Die „New York Times“ enthüllte später zudem, dass gegen Santos 2008 in Brasilien strafrechtlich ermittelt worden sein soll. In der Stadt Niteroi soll er mit gestohlenen Schecks in einem Bekleidungsgeschäft eingekauft haben. Örtliche Staatsanwälte sagten der Zeitung, dass er Fall ruhe, weil Santos nie vor Gericht erschienen sei. Der Politiker bestritt, im Visier südamerikanischer Justizbehörden gestanden zu haben.

Viele offene Fragen

Zu anderen Fragen rund um seine Vita, etwa zu dem Ursprung seines offenbar in kurzer Zeit angehäuften Reichtums, hat sich Santos bisher nicht geäußert. Laut einer Statistik zu Wahlkampfdaten steckte er mehr als 700.000 Dollar (rund 658.000) Euro in seine Kampagne für den Kongress, doch plagten ihn nach Recherchen der „New York Times“ finanzielle Probleme. Mehrmals soll er aus Wohnungen geworfen worden sein und Mietschulden in Höhe von Tausenden Dollar haben.

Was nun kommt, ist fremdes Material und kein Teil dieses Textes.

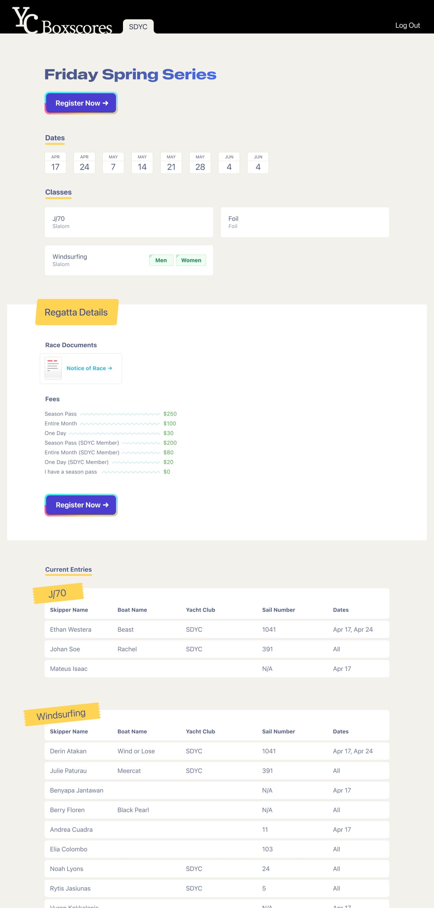Click the YC Boxscores logo
The image size is (434, 908).
coord(62,22)
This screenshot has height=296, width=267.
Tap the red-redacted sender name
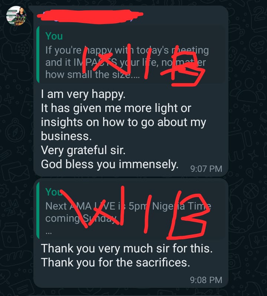pos(90,17)
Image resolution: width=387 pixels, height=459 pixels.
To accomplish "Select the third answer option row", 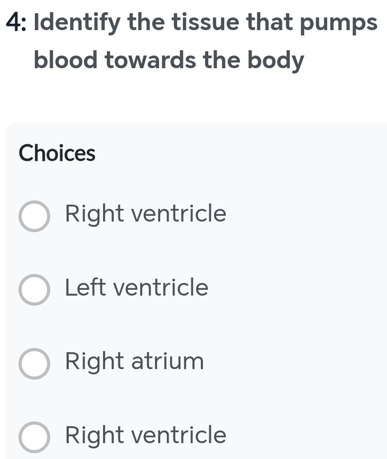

Am kommenden Dienstag soll Santos als Kongressabgeordneter vereidigt werden. Wenn er sein Amt antritt, könnten ihm Untersuchungen durch den Ethikausschuss des Repräsentantenhauses und das Justizministerium drohen. Dennoch schien Santos in einem Tweet vom Mittwoch einen Verzicht auszuschließen. Er freue sich auf die Arbeit im Kongress, schrieb er. Der Demokrat Robert Zimmerman, der im November gegen Santos verloren hatte, warf ihm vor, für das Amt nicht geeignet zu sein. Santos solle beiseitetreten, damit eine Nachwahl abgehalten werden könne, forderte Zimmerman.